On entering the camp I noticed a few women, who sat beating fruits, while two or three of the older men were busy plaiting baskets. The young men were lying down doing nothing.
As soon as the natives became acquainted with my purpose, they were so polite that they sent a message to an old man who lived in the neighbourhood, and had the reputation of being a most skilful boongary hunter. We had to wait for the old man about a day, and this time I spent in the camp with these children of nature. Here they lived uninfluenced by any form of civilisation, uncontaminated by the corruption which always manifests itself when the natives have had intercourse with white men. It was nature in her pristine state, and it is this kind of savage which it is most profitable to study. Nor are these blacks as dangerous as those who have become familiar with the white man’s customs and character.
The men sleep late in the morning, for they do not care to go out before ten or eleven o’clock, when the dew has left the grass. The first task of the women in the morning is to kindle a fire, which is always built at the entrance to the hut, where the family gradually assemble. They seat themselves in the ashes, stretch themselves a long time, and spend half an hour in scraping and scratching their bodies, a favourite occupation when they sit round the fire. When the men are thoroughly awake they reach out for the baskets, which are filled with tobola, kadjera, or perchance with the remnants of a roasted wallaby. What the blacks are unable to eat on the spot is put away, and may be kept for one or two days. Meat is slightly roasted for this purpose, or it may be preserved in water. Then the women and the children go out to gather fruits, while the men proceed on some hunting expedition or to look for honey. Every day, when it does not rain, the Australian must have his hunt; even the natives who are sufficiently civilised to be employed in the native police force feel this necessity so strongly that they occasionally take off their clothes and make an expedition with the tomahawk. When they return in the afternoon the inevitable fires are at once built; some of them lie down to sleep, while others chat a little and wait for the women to come back with fruits. Some one of the old men may go to work at a basket on which he is engaged.

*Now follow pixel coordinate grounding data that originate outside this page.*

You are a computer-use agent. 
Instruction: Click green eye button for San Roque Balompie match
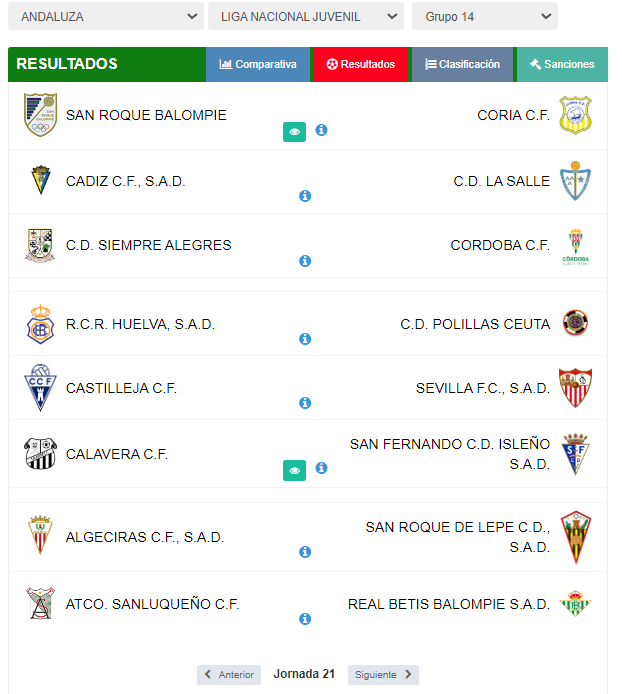(x=294, y=132)
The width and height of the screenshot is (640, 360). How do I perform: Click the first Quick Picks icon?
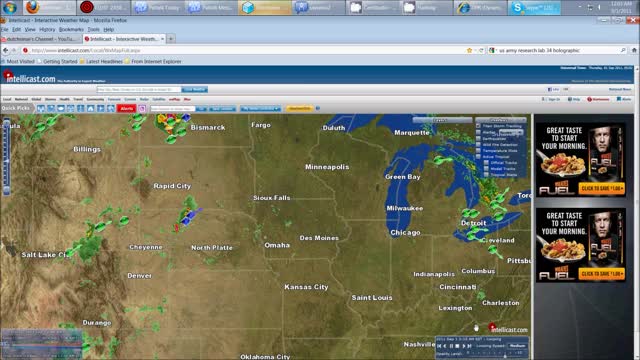41,109
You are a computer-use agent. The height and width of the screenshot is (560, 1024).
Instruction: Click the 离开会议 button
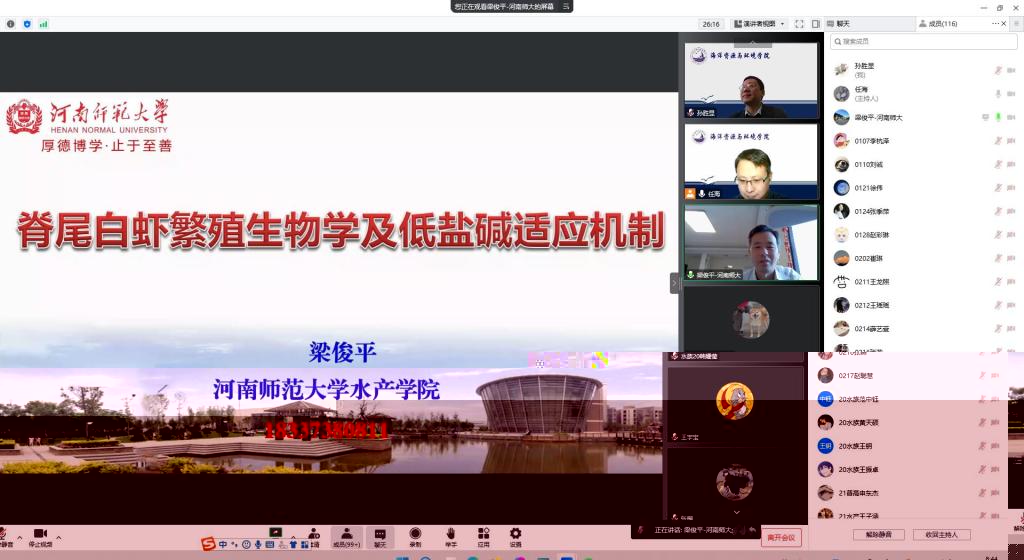781,537
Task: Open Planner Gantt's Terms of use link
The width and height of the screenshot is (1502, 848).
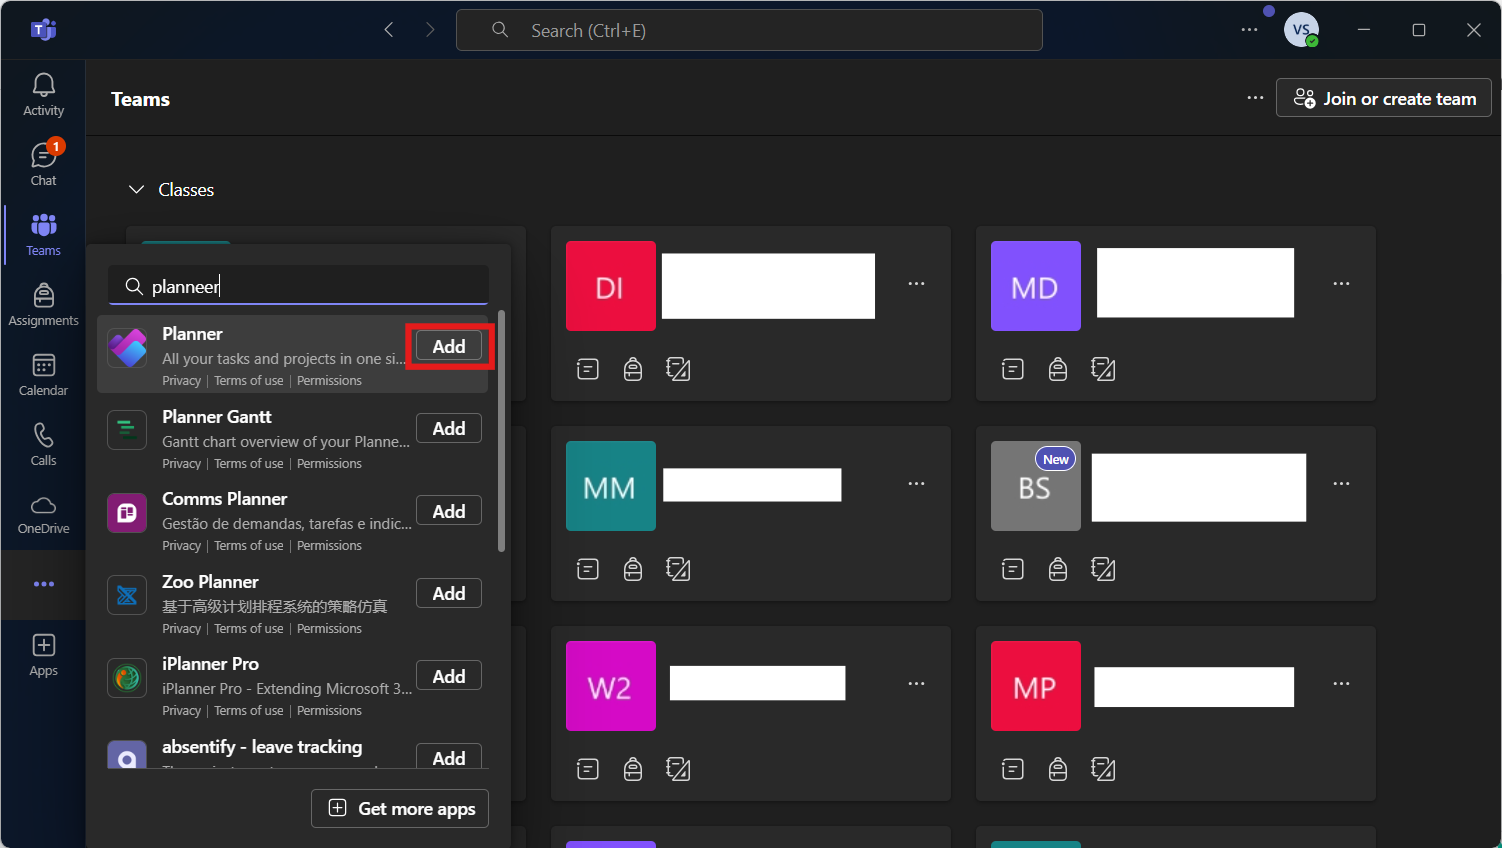Action: (248, 463)
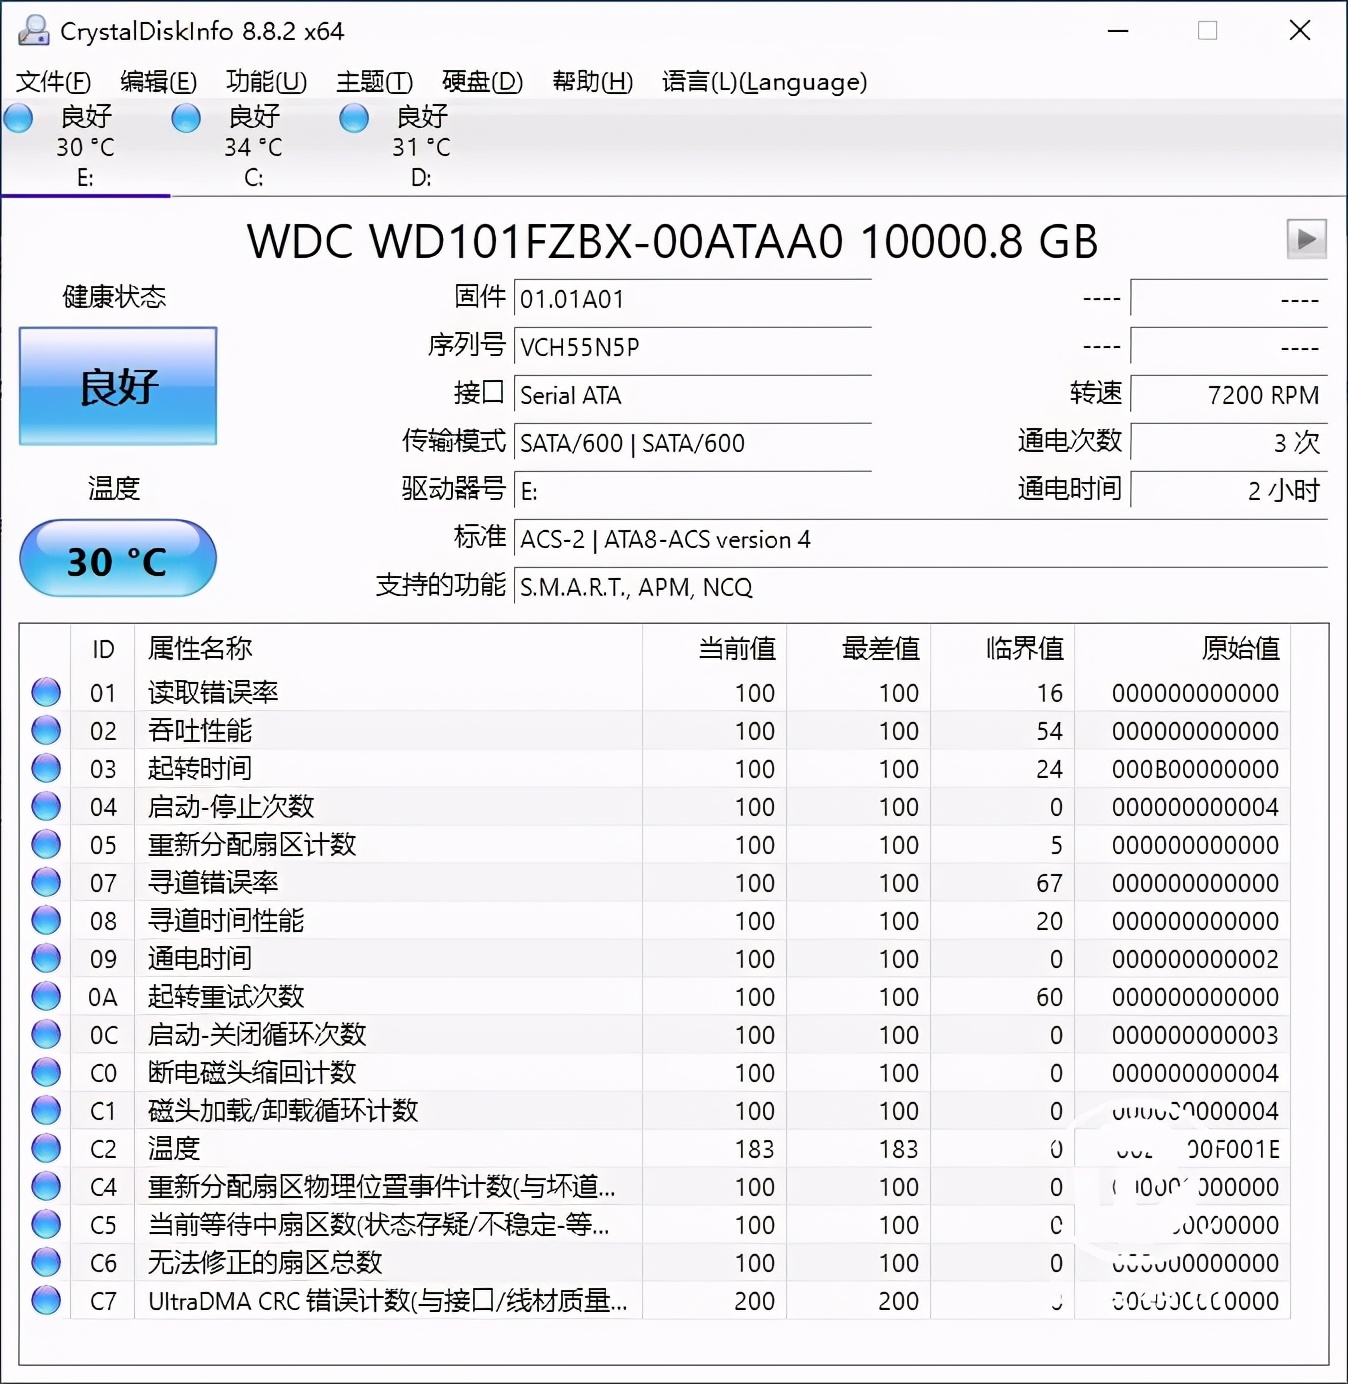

The women come home late in the afternoon, and then have their hands full preparing the poisonous plants, but they never work late in the evening. If they have brought much they leave it until the next day. All now enjoy a dolce far niente after the more or less fatiguing work of the day. There is nothing to tax their brains, and they have no cares. They have no concern about the morrow or for the future in general. But few words are spoken. They feel somewhat anxious for their lives when night drops her curtain upon the camp, but gradually the whole family falls asleep, and nothing is heard save the melancholy buzzing of insects in the profound silence of the scrubs.
A little before sundown the next day the old man arrived, accompanied by his two good-looking, well-fed wives. He was one of the oldest men in the tribe and was highly respected. As soon as they entered the camp they seated themselves with crossed legs, but said nothing. When they had rested a while the old man ordered out his wives to find palm leaves for a hut, which was built in a few minutes. To show us that we were welcome, they sent a present, consisting of two large baskets, to our camp, which we had made close by. It was an act of politeness which my blacks expected, and had mentioned to me in advance. The baskets were very nice, in fact admirable specimens of native handiwork (see p. [190]).
In this strange tribe there were two little boys who pleased me particularly. They took a deep interest in me and my camp, and they were not afraid to approach me. They were also very accommodating. I was astonished to find them so obliging and kind, but I have since seen other instances of a similar kind. The black children are not, upon the whole, as bad as one might suppose, considering their education, in which their wills are never resisted. The mother is always fond of her child, and I have often admired her patience with it. She constantly carries it with her at first in a basket, but later on, when it is big enough, on her shoulders, where either she supports it with her hand or else the child holds itself fast by its mother’s head. Thus she carries it with her till it is several years old. If the child cries she may perhaps get angry, but she will never allow herself to strike it. The children are never chastised either by the father or the mother.
An acquaintance of mine, who had associated extensively with the blacks, once gave a naughty child a box on the ear, at which the mother became very much excited, and said, “There was no use in striking the child. He was only a little fellow, not big enough.”
Before the children are big enough to hold a pipe in their mouth they are permitted to smoke, and the mother will share her pipe with the nursing babe.
The children always belong to the tribe of their father, but are fonder of their mother than of their father. When grown up they rarely mention him, in fact oftentimes do not know who he is; for the women frequently change husbands. The father may also be good to the child, and he frequently carries it, takes it in his lap, pats it, searches its hair, plays with it, and makes little boomerangs which he teaches it to throw. He however, prefers boys to girls, and does not pay much attention to the latter. The children play all day long, build mounds, draw figures in the sand, throw boomerangs, etc.
Thus they grow up in perfect freedom, and are never punished. As soon as they can walk they acquire the manners and habits of their elders, but the boys are not permitted to go hunting with their fathers before they are nine years old. Little boys are treated like grown men, or to speak more correctly, the Australian never becomes a man, the father being in thought and deed as much a child as the son.